Derzeit findet in #Halle eine Kundgebung statt „Menschenrechte gelten für alle: #ZASt Halberstadt schließen!“ Die Bewohner*innen leben seit Wochen in Quarantäne in einer Massenunterkunft unter Bedingungen, die für alle anderen Menschen vermieden werden.
Das ist nichts anderes als die migrationspolitische Relativierung von Infektionsschutz und Menschenwürde. Gut, dass Menschen darauf aufmerksam machen und das kritisieren, auch unter Corona-Bedingungen
Die Versammlungsbehörde wollte diese Kundgebung trotz aller Schutzmaßnahmen (Abstand, begrenzte Teilnehmer*innenzahlen, Mundschutz...) verbieten. Damit scheiterte sie vor Gericht krachend.

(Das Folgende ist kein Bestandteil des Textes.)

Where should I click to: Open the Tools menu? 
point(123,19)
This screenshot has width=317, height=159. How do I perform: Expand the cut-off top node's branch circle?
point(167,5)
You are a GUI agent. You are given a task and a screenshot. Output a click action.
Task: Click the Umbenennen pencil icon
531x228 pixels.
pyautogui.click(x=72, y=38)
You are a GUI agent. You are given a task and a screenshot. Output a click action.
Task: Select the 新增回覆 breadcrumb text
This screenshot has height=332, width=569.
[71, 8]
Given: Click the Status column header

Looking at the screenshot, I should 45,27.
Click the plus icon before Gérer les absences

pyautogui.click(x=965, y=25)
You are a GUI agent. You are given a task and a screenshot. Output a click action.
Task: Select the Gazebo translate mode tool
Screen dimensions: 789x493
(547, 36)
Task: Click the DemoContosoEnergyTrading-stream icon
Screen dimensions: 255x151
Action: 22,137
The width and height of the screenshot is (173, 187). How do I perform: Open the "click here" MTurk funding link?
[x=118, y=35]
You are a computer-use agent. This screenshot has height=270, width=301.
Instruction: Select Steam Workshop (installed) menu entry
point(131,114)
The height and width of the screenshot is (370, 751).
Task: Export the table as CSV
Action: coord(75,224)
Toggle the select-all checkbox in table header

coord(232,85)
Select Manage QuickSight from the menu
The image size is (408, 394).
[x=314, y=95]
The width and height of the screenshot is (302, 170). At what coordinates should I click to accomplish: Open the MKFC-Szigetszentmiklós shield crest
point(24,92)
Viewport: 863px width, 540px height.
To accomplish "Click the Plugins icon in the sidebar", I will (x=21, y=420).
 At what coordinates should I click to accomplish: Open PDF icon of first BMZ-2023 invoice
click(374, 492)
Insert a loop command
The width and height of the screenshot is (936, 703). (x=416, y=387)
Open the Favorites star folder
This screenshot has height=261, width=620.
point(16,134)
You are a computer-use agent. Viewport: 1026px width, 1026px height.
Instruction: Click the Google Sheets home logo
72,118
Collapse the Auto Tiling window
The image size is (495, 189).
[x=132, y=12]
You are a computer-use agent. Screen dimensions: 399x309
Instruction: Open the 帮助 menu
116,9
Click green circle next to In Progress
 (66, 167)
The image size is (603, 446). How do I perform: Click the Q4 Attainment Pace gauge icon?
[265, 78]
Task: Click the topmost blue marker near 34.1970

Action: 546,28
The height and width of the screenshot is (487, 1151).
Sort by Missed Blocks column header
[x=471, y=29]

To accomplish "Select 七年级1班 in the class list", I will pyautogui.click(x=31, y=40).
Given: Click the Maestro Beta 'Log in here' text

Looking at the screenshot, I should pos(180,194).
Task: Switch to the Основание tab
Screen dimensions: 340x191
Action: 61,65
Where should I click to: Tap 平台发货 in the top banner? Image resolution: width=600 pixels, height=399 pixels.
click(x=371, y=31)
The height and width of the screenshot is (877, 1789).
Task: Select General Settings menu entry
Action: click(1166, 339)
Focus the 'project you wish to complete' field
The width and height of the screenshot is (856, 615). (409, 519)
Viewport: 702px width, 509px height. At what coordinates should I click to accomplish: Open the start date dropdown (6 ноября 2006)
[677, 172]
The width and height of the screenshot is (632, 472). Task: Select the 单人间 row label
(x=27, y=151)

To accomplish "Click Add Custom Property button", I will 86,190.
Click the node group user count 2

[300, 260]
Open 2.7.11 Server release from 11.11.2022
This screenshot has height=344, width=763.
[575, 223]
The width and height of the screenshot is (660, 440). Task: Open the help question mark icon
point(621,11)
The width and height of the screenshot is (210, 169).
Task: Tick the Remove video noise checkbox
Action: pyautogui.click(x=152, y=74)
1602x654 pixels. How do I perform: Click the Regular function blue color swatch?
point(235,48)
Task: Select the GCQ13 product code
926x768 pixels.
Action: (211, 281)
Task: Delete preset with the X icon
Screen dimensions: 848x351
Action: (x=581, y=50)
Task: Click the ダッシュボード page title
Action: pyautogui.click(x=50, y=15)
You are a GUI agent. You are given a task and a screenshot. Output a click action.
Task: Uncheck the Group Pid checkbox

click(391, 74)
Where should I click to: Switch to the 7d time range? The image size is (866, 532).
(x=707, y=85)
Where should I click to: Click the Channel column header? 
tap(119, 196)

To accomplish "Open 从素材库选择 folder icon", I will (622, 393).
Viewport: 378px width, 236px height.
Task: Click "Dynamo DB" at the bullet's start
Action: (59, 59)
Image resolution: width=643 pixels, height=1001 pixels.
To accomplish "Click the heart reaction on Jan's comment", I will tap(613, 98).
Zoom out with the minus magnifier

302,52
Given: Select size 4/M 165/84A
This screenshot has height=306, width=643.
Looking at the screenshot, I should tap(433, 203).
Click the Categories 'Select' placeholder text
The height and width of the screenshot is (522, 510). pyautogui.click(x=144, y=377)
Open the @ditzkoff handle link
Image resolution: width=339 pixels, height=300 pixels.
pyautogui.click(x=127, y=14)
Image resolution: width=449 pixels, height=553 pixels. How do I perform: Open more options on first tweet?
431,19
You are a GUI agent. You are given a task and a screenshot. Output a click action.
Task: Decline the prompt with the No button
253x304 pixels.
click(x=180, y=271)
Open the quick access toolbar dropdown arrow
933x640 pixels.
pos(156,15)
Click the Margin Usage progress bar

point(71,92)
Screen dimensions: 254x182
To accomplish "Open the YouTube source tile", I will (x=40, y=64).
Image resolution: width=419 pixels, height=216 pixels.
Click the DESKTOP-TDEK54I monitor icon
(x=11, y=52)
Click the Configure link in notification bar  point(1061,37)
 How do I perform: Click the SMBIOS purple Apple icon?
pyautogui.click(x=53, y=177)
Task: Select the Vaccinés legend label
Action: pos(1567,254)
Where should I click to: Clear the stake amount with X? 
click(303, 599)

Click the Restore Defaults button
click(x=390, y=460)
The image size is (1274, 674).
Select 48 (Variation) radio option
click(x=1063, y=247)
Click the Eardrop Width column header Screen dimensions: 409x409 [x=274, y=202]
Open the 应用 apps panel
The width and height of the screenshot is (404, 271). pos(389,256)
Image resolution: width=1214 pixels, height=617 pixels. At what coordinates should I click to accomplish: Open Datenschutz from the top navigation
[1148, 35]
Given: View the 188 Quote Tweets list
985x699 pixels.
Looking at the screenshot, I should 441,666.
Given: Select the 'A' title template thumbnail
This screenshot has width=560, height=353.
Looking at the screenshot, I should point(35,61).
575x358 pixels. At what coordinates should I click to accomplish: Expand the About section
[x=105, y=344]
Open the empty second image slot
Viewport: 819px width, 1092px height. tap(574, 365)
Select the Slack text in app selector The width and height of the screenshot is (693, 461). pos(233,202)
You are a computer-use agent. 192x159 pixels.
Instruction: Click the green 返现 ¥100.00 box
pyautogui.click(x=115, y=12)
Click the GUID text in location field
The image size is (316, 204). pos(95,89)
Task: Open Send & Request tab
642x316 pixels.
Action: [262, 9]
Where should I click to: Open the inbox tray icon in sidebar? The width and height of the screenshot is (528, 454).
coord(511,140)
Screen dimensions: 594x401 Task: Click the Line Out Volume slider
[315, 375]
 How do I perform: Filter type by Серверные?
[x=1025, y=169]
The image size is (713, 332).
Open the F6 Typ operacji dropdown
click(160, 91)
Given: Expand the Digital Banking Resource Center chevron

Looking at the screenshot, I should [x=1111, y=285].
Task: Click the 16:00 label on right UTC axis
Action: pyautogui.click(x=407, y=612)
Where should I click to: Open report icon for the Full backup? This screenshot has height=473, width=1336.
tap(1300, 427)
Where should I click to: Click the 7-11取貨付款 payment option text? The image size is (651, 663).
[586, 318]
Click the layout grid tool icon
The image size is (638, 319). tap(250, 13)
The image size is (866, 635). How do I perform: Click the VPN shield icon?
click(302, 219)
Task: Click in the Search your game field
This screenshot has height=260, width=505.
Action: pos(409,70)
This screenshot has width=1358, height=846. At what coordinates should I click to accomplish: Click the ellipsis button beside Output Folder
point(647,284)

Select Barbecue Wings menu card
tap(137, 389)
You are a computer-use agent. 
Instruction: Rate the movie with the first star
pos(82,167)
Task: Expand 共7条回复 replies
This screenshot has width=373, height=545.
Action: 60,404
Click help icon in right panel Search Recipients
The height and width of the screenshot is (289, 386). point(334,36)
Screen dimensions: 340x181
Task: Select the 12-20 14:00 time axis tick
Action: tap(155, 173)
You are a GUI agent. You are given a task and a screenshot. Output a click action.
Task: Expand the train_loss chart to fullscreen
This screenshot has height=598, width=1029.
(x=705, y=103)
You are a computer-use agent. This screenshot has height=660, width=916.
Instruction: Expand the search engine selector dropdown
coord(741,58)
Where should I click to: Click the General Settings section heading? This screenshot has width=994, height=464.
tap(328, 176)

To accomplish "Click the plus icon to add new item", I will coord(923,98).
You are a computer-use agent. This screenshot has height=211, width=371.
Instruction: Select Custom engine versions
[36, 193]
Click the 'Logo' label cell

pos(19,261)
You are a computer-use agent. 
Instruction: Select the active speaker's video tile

Der behördliche Umgang mit der Kundgebung zeigt eindrücklich die doppelten Standards, mit denen wir es zu tun haben:
Es wurde rechtswidrig versucht, im Namen des Infektionsschutzes die Versammlungsfreiheit von Menschen einzuschränken, die effektiven Schutz vor Krankheit für Geflüchtete in staatlicher Obhut fordern. In der #ZASt ist der nicht gegeben: über 100 Menschen sind bereits infiziert.
Es ist wirklich zynisch: seit Wochen machen Bewohner*innen auf ihre Lage aufmerksam und fordern Schutz. Der aktuelle Stand ist: man muss krank werden, um aus der #ZAST rauszukommen. Das ist nicht hinnehmbar. Danke an @HalggR und alle die da sind!